WHAT THE TASK ASKS:
Please copy out the entries below exactly, beginning with the line that contains "Prochain Repair Café (198, 1648)" and ending with the line that contains "More payment options (776, 713)", and include nothing outside that span.

RECORD EXTRACTS:
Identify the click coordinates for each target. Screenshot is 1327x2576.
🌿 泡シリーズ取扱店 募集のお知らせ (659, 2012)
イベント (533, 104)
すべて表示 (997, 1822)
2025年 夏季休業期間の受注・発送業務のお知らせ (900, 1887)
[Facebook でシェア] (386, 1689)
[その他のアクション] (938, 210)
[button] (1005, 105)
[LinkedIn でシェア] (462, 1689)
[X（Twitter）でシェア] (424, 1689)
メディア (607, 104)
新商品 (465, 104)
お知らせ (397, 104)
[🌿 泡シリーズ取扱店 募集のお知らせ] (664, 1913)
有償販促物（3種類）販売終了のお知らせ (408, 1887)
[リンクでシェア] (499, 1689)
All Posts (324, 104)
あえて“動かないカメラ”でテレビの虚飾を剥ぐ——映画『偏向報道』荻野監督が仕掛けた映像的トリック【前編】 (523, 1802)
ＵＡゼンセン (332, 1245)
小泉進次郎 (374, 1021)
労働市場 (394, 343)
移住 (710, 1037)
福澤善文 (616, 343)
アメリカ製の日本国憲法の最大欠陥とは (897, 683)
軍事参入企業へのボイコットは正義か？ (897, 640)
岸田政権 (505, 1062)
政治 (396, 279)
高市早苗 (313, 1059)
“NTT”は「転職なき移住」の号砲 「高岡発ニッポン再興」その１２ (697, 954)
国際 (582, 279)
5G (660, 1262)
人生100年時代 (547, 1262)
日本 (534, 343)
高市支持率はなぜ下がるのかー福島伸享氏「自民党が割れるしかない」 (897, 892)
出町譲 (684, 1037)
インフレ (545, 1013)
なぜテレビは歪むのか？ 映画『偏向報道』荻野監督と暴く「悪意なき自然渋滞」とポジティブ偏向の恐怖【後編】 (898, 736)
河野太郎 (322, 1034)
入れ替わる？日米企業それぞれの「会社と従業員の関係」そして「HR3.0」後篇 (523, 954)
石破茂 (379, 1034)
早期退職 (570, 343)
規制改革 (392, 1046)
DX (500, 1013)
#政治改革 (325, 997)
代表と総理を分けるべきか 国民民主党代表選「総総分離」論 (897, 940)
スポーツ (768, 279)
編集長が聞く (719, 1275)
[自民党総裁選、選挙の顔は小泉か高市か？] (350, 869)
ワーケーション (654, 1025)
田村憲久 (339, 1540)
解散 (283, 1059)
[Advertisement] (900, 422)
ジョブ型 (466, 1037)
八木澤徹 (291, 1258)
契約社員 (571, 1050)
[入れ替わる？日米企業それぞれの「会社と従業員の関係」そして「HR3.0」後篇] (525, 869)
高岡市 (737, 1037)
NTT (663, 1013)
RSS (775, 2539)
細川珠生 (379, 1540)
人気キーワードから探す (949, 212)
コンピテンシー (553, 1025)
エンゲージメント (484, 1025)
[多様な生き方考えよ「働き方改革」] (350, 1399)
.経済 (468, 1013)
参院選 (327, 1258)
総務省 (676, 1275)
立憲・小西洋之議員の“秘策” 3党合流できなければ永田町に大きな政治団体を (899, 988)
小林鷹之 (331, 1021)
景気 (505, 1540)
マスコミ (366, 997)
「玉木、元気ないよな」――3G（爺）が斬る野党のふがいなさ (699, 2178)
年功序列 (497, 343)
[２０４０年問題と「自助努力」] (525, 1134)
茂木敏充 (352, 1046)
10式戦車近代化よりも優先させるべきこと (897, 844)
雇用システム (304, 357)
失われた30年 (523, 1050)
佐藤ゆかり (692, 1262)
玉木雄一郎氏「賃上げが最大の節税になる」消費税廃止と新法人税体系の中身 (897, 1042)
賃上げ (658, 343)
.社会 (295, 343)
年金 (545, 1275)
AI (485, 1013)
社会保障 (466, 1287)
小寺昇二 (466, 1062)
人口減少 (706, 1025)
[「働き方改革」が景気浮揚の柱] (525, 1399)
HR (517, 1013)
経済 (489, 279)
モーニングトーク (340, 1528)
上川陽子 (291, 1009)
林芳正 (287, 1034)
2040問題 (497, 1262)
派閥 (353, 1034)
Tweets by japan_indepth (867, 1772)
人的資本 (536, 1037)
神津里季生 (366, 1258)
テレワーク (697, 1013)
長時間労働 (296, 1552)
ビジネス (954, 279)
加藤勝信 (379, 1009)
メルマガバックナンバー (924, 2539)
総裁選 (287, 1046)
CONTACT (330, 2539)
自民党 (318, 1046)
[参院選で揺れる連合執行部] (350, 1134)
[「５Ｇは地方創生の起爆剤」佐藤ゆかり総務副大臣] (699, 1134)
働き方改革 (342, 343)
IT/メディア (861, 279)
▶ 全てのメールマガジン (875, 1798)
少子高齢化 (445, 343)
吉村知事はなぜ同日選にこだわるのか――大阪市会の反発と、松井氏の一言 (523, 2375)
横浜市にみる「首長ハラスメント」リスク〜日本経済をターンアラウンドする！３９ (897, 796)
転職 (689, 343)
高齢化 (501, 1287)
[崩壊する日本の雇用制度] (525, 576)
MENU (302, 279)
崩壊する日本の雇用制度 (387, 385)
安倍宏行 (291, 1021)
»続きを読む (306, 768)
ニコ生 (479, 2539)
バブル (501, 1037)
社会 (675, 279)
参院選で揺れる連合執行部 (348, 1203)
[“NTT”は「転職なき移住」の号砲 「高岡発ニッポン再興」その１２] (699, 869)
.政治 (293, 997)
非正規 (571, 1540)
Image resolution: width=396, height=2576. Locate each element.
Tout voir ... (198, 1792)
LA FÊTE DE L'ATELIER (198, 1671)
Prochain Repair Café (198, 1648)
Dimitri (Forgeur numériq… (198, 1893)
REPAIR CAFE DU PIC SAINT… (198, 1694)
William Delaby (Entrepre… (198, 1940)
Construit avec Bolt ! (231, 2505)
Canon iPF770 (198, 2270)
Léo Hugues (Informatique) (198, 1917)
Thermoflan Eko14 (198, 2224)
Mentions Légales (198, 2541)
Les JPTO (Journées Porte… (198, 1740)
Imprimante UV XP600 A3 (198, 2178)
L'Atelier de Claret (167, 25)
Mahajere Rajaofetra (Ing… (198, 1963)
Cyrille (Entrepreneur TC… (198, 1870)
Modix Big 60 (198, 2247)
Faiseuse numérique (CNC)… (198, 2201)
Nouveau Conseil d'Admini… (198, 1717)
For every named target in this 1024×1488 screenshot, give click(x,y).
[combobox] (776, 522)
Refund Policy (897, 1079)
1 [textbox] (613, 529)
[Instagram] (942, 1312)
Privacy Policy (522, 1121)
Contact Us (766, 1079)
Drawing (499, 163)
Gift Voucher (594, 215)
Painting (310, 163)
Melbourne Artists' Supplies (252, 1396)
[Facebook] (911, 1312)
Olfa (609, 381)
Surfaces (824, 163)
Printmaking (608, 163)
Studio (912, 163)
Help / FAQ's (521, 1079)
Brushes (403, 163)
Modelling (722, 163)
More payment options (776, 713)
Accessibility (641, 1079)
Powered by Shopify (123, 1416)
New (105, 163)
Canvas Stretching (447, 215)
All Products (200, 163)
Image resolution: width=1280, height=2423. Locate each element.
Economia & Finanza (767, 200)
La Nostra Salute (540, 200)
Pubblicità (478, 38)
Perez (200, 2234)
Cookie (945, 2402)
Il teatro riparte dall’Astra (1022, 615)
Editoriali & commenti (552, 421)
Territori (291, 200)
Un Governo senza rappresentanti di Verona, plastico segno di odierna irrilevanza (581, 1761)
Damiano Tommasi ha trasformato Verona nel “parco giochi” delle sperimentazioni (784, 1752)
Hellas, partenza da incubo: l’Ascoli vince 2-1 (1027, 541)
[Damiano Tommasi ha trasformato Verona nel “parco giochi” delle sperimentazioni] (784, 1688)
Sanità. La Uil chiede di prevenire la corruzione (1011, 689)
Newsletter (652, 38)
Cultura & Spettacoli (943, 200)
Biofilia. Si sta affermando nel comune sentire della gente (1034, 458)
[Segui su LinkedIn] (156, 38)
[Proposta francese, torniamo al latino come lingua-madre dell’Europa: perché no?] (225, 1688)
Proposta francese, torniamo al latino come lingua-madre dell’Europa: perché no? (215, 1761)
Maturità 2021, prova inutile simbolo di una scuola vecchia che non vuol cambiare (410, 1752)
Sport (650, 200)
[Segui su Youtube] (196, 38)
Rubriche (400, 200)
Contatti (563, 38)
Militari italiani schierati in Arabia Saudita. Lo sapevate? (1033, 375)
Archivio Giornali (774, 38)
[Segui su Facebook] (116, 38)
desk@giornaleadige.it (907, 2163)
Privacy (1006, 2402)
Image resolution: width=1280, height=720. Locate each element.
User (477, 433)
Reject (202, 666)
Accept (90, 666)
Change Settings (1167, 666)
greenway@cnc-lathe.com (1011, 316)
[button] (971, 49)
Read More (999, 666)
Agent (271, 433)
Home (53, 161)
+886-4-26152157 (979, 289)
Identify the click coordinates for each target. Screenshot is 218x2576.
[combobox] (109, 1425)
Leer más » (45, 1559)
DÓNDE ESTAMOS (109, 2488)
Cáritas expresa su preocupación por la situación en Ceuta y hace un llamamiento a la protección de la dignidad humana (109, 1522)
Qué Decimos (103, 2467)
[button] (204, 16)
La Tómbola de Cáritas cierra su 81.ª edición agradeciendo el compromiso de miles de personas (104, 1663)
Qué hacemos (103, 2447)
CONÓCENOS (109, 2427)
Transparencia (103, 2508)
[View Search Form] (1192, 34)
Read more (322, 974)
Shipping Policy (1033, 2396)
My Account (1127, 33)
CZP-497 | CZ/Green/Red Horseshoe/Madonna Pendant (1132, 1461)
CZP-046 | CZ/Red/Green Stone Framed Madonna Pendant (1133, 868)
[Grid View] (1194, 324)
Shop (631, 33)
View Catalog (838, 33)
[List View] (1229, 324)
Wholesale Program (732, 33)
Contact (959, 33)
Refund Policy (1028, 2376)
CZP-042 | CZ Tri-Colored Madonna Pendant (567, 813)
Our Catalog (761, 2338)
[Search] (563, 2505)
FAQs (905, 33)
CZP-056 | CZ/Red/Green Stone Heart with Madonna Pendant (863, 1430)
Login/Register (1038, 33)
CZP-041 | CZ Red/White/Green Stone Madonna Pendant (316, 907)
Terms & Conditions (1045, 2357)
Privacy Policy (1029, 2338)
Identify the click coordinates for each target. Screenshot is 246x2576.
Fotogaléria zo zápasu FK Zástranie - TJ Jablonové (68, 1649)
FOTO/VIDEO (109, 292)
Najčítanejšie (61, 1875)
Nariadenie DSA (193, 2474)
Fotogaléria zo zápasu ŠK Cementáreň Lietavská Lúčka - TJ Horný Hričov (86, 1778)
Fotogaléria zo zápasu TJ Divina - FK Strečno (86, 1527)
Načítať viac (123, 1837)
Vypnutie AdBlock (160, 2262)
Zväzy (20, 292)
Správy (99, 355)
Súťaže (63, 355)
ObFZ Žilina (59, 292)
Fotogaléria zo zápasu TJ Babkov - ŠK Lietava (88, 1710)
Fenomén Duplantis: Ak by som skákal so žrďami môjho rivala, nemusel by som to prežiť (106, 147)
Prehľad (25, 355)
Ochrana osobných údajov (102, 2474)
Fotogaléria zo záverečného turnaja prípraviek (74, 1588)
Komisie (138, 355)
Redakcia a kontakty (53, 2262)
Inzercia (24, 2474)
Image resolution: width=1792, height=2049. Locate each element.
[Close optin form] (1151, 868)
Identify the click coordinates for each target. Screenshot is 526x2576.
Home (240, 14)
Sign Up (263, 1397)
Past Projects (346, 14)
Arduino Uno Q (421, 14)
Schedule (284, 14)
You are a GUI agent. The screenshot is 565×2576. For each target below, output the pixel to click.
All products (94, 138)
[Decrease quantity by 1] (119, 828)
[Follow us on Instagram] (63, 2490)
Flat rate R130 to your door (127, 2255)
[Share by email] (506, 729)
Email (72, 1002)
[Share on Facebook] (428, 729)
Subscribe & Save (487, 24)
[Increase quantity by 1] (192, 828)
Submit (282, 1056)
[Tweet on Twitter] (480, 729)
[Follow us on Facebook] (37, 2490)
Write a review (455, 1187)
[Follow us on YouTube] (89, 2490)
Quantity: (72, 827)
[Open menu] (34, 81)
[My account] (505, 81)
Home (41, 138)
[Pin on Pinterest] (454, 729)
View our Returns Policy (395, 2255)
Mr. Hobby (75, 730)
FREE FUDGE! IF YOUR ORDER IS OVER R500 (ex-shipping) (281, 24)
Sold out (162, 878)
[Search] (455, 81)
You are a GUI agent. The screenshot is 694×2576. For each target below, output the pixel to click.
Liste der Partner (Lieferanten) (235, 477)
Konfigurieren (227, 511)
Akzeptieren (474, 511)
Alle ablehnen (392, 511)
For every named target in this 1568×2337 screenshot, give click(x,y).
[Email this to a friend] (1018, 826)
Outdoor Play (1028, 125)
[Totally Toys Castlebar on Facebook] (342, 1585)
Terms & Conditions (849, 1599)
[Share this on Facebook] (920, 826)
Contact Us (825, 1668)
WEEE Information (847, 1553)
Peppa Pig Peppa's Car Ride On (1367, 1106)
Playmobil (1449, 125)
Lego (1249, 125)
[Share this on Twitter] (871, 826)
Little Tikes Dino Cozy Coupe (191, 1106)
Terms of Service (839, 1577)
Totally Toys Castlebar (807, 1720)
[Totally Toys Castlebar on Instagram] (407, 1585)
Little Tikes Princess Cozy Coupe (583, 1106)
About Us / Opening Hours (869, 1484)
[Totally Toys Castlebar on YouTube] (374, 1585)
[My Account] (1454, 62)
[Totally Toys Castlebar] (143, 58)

RESULT OF THE EXERCISE:
Prochain Repair Café (198, 1648)
Dimitri (Forgeur numériq… (198, 1893)
REPAIR CAFE DU PIC SAINT… (198, 1694)
William Delaby (Entrepre… (198, 1940)
Construit avec Bolt ! (231, 2505)
Canon iPF770 (198, 2270)
Léo Hugues (Informatique) (198, 1917)
Thermoflan Eko14 (198, 2224)
Mentions Légales (198, 2541)
Les JPTO (Journées Porte… (198, 1740)
Imprimante UV XP600 A3 (198, 2178)
L'Atelier de Claret (167, 25)
Mahajere Rajaofetra (Ing… (198, 1963)
Cyrille (Entrepreneur TC… (198, 1870)
Modix Big 60 (198, 2247)
Faiseuse numérique (CNC)… (198, 2201)
Nouveau Conseil d'Admini… (198, 1717)
For every named target in this 1024×1488 screenshot, give click(x,y).
[combobox] (776, 522)
Refund Policy (897, 1079)
1 [textbox] (613, 529)
[Instagram] (942, 1312)
Privacy Policy (522, 1121)
Contact Us (766, 1079)
Drawing (499, 163)
Gift Voucher (594, 215)
Painting (310, 163)
Melbourne Artists' Supplies (252, 1396)
[Facebook] (911, 1312)
Olfa (609, 381)
Surfaces (824, 163)
Printmaking (608, 163)
Studio (912, 163)
Help / FAQ's (521, 1079)
Brushes (403, 163)
Modelling (722, 163)
More payment options (776, 713)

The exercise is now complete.